Por Laura Scofield – Agência Pública
“A gente tem a sensação de que os nossos direitos são sempre utilizados como moedas de troca”. É assim que o advogado Ricardo Terena, que representa a Articulação dos Povos Indígenas do Brasil (Apib), descreve o conflito entre o Congresso Nacional e o Supremo Tribunal Federal (STF) nas decisões sobre o Marco Temporal. Nesta semana, o Senado aprovou a Proposta de Emenda à Constituição (PEC) do Marco Temporal, que altera a Constituição para incluir a tese que as terras indígenas só podem ser demarcadas se provadas sua ocupação por indígenas em 5 de outubro de 1988. A PEC agora será analisada pela Câmara.

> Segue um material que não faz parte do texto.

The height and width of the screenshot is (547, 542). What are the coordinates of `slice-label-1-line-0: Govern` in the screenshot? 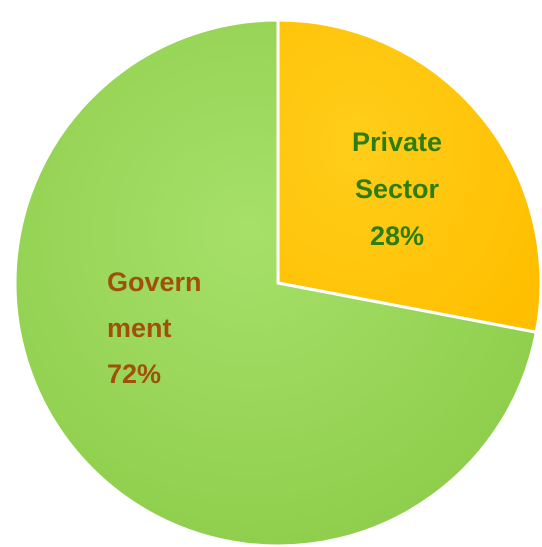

Essa manobra do Senado aconteceu um dia antes do início do julgamento no Supremo sobre a constitucionalidade da Lei 14.701/2023, que colocou o Marco Temporal como critério na demarcação de terras indígenas. Em setembro de 2023, a tese do Marco já havia sido rejeitada pelo STF.
Em outubro de 2023, o presidente Lula vetou trechos da lei, como o que estabelecia o Marco, mas os parlamentares derrubaram os vetos dois meses depois. Depois, os partidos Liberal, Progressistas e Republicanos entraram no STF pedindo o reconhecimento da constitucionalidade da legislação, enquanto a Apib, a Rede, o PSOL, o PT, o PCdoB, o PV e o PDT ingressaram com ações que a contestam. Ao todo, quatro ações sobre o tema — três contrárias ao marco, uma favorável — serão analisadas pelo Supremo. Apesar da fase de sustentações orais já ter começado, ainda não há data definida para a votação.
“A gente tem a sensação de que os nossos direitos são sempre utilizados como moedas de troca”, explicou Ricardo Terena, que representa os indígenas via Apib no Supremo. O advogado considera que os indígenas estão no “cerne da disputa entre os poderes”.
“Quando a gente teve a Constituição, teve ali um prazo de cinco anos para se realizar a demarcação dos territórios, um prazo que nunca se cumpriu. Com o passar dos anos, cada vez mais a gente vê uma relativização dos nossos direitos com relação aos territórios”, afirmou. Ele considera que as “comunidades indígenas têm resistido a todos esses ataques” e lutado para tentar manter “o que existe na Constituição”, mas ressalta que os povos já têm sentido as consequências do Marco Temporal. “Os conflitos territoriais se intensificaram a partir dessa fragilização dos direitos indígenas”, explica.
Ricardo Terena destaca ainda a importância do protagonismo indígena na luta pela causa, evidenciado pela presença de advogados indígenas nas sustentações orais. “Ter a presença dos advogados indígenas é mais do que ter um advogado ali atuando, é trazer a vivência da realidade dos territórios para dentro do tribunal”, diz. “Somos beneficiários da causa e somos as pessoas que vão sofrer com as consequências deste julgamento”, conclui.
Julgamento do Marco Temporal não é só sobre Marco Temporal
Ao contrário do julgamento de setembro de 2023, a discussão agora em curso aborda o tema sob perspectiva mais ampla, já que a lei “traz outras questões além do marco temporal”, explica o advogado. A legislação modifica, por exemplo, detalhes sobre o processo de demarcação.
Dessa forma, Ricardo Terena explica que, ao longo do primeiro dia de sustentações orais, os representantes do agronegócio incluíram em seus argumentos defesas a outras medidas que “inviabilizam as demarcações dos territórios”. “Eles estão num olhar de debater o marco temporal, mas também outras questões, como a desapropriação por interesse social e outros aspectos relacionados ao procedimento administrativo de demarcação”, disse. O advogado cita que foram questionados, por exemplo, a validade do laudo antropológico como prova em si para a demarcação de terras indígenas.
Além de rebater os que consideram retrocessos nos procedimentos demarcatórios, o advogado conta que a Apib também utilizou o espaço para defender a necessidade de “redimensionamento do território indígena para a correção de erros” em processos demarcatórios passados, já que diversas terras indígenas seriam menores do que deveriam.
Ainda que esteja sendo contestado, o Marco Temporal já tem afetado territórios indígenas. Em 2023, a Pública revelou que a tese foi utilizada para anular a portaria que declarava um território indígena no oeste de Santa Catarina. Na área, de 3 mil hectares, deveriam viver os integrantes do povo Guarani de Araça’í, que seguiam reivindicando a terra, mas no momento estavam morando de “favor” com outro povo. O censo de 2022 revelou que as 336 pessoas que estavam vivendo na região não eram indígenas.